La mayoría coinciden en que, a pesar de las calamidades que tuvieron que pasar por México para lograr llegar a la frontera sur de EE.UU., lo peor fue el trato “denigrante” que recibieron en las instalaciones de la Patrulla Fronteriza.
“Nos trataban como animales”, relata Micaela Roxana, de 21 años, quien llegó con su hijo de 6, y protestaba porque durante tres días solo les dieron de comer dos sopas de vaso con agua helada al día.
Todos ellos forman parte de los miles de migrantes centroamericanos que siguen cruzando a diario la frontera entre México y EE.UU.-se anticipa que en marzo cruzaron 100.000-, muchos de ellos presas del engaño de los contrabandistas.
Estos traficantes de seres humanos, explican, les dijeron que sólo estarían una horas detenidos por la Patrulla Fronteriza y luego serían liberados en Estados Unidos, sin ser conscientes de que la única forma de lograr un estatus migratorio legal es por medio del asilo.
“¿Qué es el asilo político?”, pregunta el guatemalteco José Leones, de 25 años, quien pagó 35.000 quetzales (4.550 dólares) a un “pollero” para que lo llevara por la frontera entre San Luis Río Colorado, en el estado mexicano de Sonora, y Arizona.
“Yo me vine de mi país porque choqué el taxi donde trabajaba y no podía pagar la deuda. Ya me estaban extorsionando”, dice a Efe Leonés, quien llegó a Phoenix después de una travesía de once días, acompañado de su hija Cecilia, de 4 años.
Cristóbal Pérez, quien dirige el refugio “Helping with all my heart”, asegura que la mayoría de los migrantes huyen de la violencia de su país y en el camino son “estafados y engañados” por los contrabandistas.
“Son cantidades desbordantes de migrantes a quienes los engañan diciéndoles que cruzando se pueden quedar en el país”, lamenta.
Señala que su refugio ya “no se da abasto” con las oleadas de centroamericanos que son liberados por las autoridades migratorias, que no tienen capacidad para mantenerlos detenidos y se ven obligados a dejarlos en libertad en albergues como el de Pérez.

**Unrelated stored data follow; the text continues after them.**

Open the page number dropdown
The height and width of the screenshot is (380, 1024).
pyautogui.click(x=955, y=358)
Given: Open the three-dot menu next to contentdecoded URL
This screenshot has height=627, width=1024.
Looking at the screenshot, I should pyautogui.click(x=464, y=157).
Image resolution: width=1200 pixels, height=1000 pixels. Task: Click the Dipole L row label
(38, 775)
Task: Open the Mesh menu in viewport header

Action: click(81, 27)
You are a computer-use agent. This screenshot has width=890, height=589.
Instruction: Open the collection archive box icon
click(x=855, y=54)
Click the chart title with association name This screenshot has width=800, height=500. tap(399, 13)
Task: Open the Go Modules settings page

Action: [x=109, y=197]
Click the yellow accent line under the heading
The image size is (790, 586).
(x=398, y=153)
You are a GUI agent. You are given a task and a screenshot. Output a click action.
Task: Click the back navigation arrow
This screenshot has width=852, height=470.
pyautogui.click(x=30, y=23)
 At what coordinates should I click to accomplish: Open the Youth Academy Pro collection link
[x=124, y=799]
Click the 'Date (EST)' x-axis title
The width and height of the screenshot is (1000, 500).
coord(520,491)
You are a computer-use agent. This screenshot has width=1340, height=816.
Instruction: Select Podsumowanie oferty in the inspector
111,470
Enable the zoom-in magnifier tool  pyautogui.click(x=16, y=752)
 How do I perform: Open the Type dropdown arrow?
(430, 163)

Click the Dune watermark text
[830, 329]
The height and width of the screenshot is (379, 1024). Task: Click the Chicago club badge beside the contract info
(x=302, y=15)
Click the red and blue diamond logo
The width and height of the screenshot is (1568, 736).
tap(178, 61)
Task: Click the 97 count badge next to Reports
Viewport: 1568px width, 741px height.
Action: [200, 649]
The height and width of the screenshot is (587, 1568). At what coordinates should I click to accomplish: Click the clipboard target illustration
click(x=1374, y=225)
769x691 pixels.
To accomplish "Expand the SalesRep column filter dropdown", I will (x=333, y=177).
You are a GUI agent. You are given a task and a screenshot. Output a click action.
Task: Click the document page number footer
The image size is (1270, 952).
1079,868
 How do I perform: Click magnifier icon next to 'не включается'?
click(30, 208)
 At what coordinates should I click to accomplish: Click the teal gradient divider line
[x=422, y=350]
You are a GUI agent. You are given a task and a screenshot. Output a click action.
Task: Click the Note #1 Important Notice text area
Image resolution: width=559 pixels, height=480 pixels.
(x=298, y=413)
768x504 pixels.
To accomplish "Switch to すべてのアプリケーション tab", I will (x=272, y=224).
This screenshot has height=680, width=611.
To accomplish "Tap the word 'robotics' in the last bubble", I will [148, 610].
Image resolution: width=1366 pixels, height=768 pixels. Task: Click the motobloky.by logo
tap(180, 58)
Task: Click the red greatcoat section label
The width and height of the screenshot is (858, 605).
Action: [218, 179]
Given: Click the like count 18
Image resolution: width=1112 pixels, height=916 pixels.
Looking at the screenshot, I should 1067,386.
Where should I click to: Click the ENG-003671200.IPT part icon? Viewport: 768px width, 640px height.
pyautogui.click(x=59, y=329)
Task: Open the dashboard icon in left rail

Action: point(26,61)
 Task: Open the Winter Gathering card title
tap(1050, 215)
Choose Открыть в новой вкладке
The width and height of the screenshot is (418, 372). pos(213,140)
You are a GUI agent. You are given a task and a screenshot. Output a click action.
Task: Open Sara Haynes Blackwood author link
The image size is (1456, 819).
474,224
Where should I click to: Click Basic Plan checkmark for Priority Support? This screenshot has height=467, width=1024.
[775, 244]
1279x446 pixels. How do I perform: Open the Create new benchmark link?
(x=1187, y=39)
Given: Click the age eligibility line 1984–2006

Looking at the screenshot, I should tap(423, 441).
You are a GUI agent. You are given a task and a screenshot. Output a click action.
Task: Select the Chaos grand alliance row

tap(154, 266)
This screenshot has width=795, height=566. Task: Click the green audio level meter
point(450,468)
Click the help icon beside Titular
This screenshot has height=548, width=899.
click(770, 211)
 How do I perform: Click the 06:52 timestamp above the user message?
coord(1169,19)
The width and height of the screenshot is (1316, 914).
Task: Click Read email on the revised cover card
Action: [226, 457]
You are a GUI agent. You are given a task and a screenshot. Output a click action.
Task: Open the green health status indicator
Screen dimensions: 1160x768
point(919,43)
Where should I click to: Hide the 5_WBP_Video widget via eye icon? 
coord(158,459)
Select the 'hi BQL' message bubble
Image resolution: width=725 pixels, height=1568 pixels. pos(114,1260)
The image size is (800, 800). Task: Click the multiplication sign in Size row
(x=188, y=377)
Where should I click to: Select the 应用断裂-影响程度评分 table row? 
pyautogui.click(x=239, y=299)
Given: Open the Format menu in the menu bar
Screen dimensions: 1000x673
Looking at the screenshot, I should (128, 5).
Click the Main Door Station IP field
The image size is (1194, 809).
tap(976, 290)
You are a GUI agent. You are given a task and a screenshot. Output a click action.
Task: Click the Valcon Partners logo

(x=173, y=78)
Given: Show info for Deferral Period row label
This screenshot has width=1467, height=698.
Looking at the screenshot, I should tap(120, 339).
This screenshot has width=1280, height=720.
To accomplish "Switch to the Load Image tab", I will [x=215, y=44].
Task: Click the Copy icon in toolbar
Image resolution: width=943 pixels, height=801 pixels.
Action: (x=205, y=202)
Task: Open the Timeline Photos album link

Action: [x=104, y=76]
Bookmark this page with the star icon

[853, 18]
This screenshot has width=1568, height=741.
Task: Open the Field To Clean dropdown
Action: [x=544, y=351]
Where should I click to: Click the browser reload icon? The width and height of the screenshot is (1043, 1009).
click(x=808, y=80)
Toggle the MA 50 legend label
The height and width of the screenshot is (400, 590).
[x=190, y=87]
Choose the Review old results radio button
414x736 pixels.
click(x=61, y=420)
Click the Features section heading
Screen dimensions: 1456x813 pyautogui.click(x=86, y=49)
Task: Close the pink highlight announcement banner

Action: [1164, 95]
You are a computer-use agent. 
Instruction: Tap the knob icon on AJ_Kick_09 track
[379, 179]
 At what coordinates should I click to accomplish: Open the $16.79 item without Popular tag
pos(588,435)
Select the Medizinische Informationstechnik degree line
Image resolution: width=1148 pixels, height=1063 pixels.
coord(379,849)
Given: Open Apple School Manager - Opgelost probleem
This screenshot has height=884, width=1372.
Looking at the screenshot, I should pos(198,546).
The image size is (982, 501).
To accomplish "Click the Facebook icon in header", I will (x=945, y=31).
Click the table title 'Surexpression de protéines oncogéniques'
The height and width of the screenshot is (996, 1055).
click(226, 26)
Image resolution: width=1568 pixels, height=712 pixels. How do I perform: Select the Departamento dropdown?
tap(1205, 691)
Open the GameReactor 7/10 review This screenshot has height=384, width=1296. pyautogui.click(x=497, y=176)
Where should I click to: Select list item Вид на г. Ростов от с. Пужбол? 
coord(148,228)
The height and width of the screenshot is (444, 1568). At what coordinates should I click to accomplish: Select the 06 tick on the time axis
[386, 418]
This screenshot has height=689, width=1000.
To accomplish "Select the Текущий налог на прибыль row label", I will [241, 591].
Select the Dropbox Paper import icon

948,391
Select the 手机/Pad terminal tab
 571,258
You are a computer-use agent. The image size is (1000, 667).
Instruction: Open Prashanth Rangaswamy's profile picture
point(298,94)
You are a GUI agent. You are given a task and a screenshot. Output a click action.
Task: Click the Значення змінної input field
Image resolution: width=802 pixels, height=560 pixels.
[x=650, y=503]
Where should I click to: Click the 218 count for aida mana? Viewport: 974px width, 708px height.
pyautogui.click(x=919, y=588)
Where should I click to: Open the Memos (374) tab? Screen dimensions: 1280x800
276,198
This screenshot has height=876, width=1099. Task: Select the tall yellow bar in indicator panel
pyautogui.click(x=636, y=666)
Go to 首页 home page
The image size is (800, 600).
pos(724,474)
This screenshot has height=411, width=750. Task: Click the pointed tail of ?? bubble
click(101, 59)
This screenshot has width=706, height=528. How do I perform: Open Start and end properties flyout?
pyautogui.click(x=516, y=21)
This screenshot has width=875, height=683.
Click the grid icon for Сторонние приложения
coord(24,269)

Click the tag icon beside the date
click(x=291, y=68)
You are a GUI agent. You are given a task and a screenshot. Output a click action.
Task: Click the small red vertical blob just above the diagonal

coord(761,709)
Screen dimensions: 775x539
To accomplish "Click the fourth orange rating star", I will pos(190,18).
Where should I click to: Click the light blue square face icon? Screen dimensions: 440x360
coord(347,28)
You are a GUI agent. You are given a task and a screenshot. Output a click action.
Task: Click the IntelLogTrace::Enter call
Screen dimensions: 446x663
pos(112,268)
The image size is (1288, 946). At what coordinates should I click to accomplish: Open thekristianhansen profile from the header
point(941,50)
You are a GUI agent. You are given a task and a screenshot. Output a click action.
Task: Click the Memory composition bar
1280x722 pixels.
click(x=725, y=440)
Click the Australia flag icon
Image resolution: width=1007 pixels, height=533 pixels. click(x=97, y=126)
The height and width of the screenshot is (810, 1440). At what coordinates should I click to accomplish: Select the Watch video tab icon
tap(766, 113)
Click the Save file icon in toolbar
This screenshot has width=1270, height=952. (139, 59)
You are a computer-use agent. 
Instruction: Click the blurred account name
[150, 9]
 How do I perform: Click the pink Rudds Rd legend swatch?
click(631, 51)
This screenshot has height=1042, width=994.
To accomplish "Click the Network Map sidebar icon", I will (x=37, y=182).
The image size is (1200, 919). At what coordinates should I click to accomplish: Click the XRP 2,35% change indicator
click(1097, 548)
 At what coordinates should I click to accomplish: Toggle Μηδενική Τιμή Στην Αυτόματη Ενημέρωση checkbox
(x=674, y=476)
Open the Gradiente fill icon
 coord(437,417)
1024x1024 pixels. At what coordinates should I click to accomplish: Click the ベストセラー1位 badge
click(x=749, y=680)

Se van con una citación para presentarse ante un juez migratorio, pero la “mayoría desconocen estas leyes, llegan estafados y sin dinero”, asegura Pérez, quien también dirige albergues para migrantes en Los Algodones y Mexicali (México).
“Cuando los bajan de los camiones (autobuses) no saben ni dónde están, ni quiénes somos, ni qué va a pasar con ellos”, comenta Pérez mientras atiende a decenas de ellos que bajan de un bus del Servicio de Inmigración y Control de Aduanas (ICE, en inglés).
Una vez que les explican que ya no están bajo la custodia de las autoridades y que se les ayudará a contactar a sus familiares, muchos comienzan a llorar.